By
on November 30, 2012 at 11:00 AM
Jersey City’s school elections are
moving from April to November next year, thanks to a nearly unanimous vote by
the City Council Wednesday night.
Voters overwhelmingly approved a nonbinding referendum earlier
this month approving the change, a ballot initiative the council had intended
to use as a guide to determine whether the community was OK with the switch.
Ward E Councilman Steve Fulop championed the move, saying it will
save taxpayers about $200,000 a year and increase voter turnout. Voters this
November, who approved the change 73 percent to 27 percent, “spoke loud and
clear,” Fulop said last night.
In Hudson County, Guttenberg, Hoboken and Kearny have moved
their school elections to November.
The council approved the change 7-1, with Councilwoman at large
Viola Richardson voting “no.” Richardson said she is concerned that voters
didn’t know that once school elections are moved to November, school budgets
that don’t have tax increases above the 2 percent tax-levy cap won’t have to be
approved by voters.
“I think that perhaps people didn’t really understand, and I
didn’t really understand what it would mean,” she said.
Fulop said it’s “presumptuous” to think that the 24,000 voters
who cast their ballots in favor of the change didn’t know the consequences of
the decision.
The Jersey City council’s decision essentially increases the
length of the terms of four sitting school board members, Carol Lester, Gerald
Lyons, Angel Valentin and Sterling Waterman, whose terms were set to expire
next April.
Some 468 school districts in the state have moved their school
elections to November, according to the New Jersey School Boards Association.

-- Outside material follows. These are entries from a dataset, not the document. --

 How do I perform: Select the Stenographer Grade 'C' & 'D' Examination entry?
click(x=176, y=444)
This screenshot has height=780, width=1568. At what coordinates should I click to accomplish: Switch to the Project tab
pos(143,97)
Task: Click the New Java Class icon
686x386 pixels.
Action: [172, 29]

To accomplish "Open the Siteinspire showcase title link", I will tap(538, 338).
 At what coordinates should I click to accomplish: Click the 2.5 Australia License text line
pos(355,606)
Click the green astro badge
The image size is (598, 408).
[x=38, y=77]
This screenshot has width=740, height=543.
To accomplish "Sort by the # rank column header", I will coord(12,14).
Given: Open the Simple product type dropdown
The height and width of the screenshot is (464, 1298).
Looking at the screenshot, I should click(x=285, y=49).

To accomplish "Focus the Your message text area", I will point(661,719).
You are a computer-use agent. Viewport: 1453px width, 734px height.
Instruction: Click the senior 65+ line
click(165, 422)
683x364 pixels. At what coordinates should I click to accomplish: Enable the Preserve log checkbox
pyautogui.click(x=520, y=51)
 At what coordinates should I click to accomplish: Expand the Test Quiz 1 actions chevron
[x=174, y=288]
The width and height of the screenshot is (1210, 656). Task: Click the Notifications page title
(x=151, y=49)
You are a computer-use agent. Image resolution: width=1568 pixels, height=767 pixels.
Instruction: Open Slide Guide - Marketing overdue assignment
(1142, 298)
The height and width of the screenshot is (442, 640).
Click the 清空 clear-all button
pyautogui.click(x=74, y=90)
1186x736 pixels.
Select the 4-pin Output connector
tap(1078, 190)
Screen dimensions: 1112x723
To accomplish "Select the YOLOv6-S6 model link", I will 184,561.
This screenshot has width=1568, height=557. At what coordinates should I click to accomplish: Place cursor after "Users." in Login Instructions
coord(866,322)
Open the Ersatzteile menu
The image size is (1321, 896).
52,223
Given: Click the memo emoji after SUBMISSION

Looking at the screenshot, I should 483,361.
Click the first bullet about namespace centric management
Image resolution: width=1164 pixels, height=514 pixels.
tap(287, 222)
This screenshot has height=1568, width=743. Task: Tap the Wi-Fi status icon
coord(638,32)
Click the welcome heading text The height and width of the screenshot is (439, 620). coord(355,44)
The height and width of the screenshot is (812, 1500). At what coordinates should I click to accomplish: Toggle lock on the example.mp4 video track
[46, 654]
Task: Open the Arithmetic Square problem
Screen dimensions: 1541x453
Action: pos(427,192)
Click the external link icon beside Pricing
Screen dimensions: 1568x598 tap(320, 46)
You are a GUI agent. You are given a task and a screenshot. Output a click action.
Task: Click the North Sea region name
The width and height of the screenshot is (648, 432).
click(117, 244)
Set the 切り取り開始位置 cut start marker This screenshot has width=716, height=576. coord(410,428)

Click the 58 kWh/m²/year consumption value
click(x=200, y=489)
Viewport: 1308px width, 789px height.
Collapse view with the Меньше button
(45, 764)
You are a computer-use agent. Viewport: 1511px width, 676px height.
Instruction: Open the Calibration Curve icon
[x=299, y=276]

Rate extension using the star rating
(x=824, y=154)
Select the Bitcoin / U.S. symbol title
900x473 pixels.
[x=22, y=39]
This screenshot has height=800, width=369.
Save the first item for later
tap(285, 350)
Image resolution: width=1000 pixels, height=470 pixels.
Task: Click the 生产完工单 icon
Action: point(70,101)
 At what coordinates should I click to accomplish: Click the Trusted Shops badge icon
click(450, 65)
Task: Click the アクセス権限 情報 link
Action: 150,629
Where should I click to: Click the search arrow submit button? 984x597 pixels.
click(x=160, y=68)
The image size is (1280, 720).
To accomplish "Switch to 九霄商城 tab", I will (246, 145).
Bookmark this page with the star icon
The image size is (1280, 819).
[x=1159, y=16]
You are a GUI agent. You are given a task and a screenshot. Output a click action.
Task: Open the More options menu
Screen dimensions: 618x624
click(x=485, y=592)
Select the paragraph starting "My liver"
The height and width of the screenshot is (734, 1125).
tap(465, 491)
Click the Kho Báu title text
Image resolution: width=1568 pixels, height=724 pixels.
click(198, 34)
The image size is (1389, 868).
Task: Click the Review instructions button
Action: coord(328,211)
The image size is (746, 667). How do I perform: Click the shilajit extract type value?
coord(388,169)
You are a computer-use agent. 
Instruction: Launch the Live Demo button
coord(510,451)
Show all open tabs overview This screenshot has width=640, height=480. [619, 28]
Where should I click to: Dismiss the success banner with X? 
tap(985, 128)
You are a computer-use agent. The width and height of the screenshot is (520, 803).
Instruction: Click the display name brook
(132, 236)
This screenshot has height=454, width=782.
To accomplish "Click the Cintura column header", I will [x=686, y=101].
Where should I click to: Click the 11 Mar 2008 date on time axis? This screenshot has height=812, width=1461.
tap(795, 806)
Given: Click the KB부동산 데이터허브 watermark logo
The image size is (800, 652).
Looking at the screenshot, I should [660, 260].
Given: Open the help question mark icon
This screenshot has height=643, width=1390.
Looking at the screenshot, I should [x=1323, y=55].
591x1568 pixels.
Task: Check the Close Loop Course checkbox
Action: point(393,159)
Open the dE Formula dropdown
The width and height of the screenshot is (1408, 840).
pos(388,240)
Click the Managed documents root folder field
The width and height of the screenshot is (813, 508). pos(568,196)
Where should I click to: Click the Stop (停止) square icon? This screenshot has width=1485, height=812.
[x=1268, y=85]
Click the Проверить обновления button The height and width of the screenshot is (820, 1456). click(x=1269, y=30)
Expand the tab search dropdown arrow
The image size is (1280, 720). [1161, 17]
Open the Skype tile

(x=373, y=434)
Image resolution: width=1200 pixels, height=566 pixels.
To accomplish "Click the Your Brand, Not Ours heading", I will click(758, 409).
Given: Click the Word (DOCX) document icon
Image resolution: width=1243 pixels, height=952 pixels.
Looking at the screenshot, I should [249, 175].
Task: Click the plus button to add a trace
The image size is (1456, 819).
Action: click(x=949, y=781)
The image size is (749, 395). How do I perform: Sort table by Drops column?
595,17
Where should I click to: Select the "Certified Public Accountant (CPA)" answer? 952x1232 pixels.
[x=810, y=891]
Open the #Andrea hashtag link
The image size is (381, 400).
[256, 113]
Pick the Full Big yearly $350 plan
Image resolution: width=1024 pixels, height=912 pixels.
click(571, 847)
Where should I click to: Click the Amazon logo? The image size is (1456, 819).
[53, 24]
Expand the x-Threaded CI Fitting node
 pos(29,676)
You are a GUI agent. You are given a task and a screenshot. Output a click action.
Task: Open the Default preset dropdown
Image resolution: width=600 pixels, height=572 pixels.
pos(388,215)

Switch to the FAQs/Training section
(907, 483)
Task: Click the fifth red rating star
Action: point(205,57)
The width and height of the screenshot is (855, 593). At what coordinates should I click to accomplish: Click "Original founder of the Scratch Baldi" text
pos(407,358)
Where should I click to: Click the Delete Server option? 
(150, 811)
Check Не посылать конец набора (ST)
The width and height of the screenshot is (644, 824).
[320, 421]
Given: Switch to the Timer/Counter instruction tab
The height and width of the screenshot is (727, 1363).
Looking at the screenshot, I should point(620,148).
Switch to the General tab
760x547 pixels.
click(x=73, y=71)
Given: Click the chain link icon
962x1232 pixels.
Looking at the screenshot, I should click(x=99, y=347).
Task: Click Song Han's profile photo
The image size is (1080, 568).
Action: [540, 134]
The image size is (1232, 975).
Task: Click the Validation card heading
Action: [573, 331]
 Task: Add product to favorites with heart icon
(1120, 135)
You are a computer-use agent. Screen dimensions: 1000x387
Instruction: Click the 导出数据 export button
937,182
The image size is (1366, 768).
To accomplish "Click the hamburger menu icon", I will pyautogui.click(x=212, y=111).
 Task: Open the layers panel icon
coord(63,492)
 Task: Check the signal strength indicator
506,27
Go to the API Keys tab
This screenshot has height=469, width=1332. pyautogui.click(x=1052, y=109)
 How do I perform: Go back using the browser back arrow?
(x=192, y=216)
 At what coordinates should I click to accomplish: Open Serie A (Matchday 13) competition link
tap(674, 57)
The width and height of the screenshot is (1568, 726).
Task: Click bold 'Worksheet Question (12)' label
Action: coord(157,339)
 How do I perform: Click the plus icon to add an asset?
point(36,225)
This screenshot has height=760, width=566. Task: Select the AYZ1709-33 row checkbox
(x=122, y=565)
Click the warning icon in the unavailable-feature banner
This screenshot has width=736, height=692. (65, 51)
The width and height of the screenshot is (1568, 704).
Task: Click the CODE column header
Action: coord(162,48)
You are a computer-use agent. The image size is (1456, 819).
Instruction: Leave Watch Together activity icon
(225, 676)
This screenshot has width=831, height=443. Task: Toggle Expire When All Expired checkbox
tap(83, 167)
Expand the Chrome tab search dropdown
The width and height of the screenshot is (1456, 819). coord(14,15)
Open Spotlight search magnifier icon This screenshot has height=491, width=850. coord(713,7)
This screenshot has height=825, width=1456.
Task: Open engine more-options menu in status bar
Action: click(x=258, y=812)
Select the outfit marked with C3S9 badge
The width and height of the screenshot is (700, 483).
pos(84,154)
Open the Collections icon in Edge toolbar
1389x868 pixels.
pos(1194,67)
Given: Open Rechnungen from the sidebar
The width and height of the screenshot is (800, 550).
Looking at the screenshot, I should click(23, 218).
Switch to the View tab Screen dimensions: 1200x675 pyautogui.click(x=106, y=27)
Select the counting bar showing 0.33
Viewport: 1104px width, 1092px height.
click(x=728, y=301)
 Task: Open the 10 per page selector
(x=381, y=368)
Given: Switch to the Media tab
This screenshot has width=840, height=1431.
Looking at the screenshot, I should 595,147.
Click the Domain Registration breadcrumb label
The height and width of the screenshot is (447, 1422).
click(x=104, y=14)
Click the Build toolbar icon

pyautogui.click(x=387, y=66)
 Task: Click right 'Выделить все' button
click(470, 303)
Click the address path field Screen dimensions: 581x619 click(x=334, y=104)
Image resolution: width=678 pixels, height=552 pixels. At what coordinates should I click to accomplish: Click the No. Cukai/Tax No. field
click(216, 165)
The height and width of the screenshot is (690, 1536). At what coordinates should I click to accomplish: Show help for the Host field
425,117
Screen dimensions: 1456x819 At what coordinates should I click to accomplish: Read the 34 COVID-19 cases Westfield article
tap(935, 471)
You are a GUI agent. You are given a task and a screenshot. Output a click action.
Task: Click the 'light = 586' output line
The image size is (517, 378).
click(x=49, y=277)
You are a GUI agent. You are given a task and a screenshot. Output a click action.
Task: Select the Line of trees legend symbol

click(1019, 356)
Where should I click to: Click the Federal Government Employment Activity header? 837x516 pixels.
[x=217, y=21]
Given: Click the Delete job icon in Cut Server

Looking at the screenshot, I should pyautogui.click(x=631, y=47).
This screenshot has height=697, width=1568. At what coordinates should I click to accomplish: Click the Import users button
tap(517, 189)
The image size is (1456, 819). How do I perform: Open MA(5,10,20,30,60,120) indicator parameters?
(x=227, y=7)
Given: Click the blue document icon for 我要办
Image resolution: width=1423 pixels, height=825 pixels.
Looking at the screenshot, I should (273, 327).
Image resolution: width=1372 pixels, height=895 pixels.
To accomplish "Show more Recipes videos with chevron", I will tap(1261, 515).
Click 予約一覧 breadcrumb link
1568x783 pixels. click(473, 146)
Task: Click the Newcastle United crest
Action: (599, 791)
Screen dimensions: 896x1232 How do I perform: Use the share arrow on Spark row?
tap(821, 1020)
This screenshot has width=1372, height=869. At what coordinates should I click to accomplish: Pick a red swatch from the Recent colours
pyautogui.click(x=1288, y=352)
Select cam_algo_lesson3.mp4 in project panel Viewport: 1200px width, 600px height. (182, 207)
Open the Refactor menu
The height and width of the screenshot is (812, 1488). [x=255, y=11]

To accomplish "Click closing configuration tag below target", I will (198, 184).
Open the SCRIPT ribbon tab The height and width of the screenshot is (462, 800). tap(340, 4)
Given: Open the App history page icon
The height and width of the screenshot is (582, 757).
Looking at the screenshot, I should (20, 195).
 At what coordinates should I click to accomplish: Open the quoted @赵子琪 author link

Gov. Chris Christie signed a bill into law last year that permits school
boards, voters or municipal councils to make the switch.
NJSBA spokesman Mike Yaple said schools boards that have OK’d
the move were attracted by the idea of “budget stability.”
School districts with elections in November do not have to seek
voter approval for budgets unless they come with an increase over 2 percent. In
that instance, voters are faced with approving or voting down just the tax
increase, according to Yaple.
This November, three school districts asked voters to approve
tax increases. Two of those districts succeeded.